Durante la Revolución arribó a México un nuevo estilo, que más bien es manifestación de un movimiento de carácter europeo con fuerte presencia en los Estados Unidos y que dejaba sentir su influencia en todas las artes decorativas. Se trata del art déco, que reúne el geometrismo con las concepciones estilísticas del hacer utilitario y suntuario del antiguo Egipto. En la Ciudad de México son notables los interiores de dos edificios: el Palacio de Bellas Artes y el Banco de México, aunque su presencia se percibe en otras construcciones de la zona, muy al estilo neoyorquino: los dos minirrascacielos del último tramo de Avenida Juárez y el que se ubica en la pequeña manzana entre la Torre Latinoamericana y el Banco de México. Sin embargo, la decadencia de este estilo en México duró décadas, porque después de que alcanza su esplendor en la colonia Hipódromo Condesa, por alguna oscura razón sus elemntos formales, que no su concepción integral, siguieron apareciendo como formas aisladas e inconexas.

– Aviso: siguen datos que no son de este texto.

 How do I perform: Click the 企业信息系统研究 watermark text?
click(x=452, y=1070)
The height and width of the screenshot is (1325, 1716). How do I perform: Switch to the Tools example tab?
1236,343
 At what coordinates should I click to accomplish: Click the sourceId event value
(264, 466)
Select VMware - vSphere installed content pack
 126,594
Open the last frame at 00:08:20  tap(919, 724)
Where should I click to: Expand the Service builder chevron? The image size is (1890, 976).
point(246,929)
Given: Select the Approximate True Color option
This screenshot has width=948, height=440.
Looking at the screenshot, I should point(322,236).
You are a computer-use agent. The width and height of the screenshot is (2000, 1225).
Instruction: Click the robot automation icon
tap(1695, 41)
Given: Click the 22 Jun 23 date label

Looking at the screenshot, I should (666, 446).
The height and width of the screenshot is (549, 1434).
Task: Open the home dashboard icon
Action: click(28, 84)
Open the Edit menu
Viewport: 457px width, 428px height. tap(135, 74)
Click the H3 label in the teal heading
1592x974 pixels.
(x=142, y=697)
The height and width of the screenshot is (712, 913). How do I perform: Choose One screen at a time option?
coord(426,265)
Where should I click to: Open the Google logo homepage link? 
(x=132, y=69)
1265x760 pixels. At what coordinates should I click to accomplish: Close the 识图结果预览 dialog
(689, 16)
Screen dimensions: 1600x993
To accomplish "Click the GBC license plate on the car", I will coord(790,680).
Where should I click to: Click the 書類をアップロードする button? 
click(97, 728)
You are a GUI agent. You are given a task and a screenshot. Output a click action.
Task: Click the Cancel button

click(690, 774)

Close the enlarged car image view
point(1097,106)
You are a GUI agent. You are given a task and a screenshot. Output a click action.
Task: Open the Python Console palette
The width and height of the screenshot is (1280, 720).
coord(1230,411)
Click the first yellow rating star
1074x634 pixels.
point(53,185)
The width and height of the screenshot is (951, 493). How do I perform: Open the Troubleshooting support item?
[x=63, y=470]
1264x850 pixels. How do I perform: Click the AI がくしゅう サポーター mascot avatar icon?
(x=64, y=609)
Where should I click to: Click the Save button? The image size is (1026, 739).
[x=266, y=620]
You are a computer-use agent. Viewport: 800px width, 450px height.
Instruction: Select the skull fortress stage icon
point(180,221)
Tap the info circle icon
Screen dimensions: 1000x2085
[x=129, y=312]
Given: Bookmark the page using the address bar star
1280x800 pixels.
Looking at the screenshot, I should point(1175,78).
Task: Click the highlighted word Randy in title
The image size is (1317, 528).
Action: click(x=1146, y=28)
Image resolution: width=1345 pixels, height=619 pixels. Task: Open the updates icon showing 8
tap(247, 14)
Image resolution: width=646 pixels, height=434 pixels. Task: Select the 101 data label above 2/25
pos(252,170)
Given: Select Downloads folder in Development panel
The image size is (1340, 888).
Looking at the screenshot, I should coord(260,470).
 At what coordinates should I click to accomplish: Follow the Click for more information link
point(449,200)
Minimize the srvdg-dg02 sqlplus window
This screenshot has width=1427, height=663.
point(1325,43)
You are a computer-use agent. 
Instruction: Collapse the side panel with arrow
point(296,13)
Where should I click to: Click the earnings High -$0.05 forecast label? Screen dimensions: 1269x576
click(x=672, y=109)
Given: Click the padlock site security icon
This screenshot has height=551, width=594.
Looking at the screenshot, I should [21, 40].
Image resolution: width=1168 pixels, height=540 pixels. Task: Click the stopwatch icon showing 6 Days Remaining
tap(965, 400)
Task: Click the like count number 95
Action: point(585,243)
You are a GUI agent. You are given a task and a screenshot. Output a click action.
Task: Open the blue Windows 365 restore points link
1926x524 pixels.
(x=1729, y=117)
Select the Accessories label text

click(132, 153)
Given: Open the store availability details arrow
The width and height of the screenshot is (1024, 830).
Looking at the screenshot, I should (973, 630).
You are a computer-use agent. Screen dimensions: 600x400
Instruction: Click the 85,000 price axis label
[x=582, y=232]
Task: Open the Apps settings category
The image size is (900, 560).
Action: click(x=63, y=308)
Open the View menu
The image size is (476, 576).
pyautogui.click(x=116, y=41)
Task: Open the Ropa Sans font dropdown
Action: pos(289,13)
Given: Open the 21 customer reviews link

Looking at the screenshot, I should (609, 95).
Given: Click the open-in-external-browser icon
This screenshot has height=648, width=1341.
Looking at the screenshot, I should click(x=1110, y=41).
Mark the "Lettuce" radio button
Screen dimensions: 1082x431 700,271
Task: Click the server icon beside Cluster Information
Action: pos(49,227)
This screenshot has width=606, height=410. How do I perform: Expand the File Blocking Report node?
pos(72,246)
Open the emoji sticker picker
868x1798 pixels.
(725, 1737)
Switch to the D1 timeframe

Más recientes son los grandes conjuntos habitacionales surgidos en las décadas de los sesenta y setenta del siglo XX, que marcan un hito en la arquitectura de la ciudad. Se trata de un concepto que integra las áreas públicas y los servicios con los edificios destinados para habitación, con la idea de satisfacer, junto con los anhelos de la clase media, la demanda de vivienda. Los ejemplos clásicos son la Unidad nonoalco Tlatelolco y el conjunto Miguel Alemán, este último, en su momento, con la gran innovación de los departamentos de dos niveles, cosa que no se percibe desde el exterior.
En los últimos tiempos la ciudad ha visto crecer inmensos edificios que han transformado con su sola presencia grandes áreas urbanas, como el primero de ellos, la Torre Latinoamericana, cuya edificación data de los años cincuenta. Se trata de construcciones por los rumbos del poniente encargados a los arquitectos más solicitados del momento. Son edificios de formas audaces, que recuperan la tradición oficial de integrar diversas manifestaciones de otras artes en la arquitectura.
Cuando camine esta ciudad debe recordar que detrás de esas mansiones en ruinas del Centro Histórico, detrás de esas casas envejecidas de la colonia Roma, detrás de las construcciones públicas del accionar gubernamental, están los múltiples rostros e historias de la muy noble y lealCiudad de México.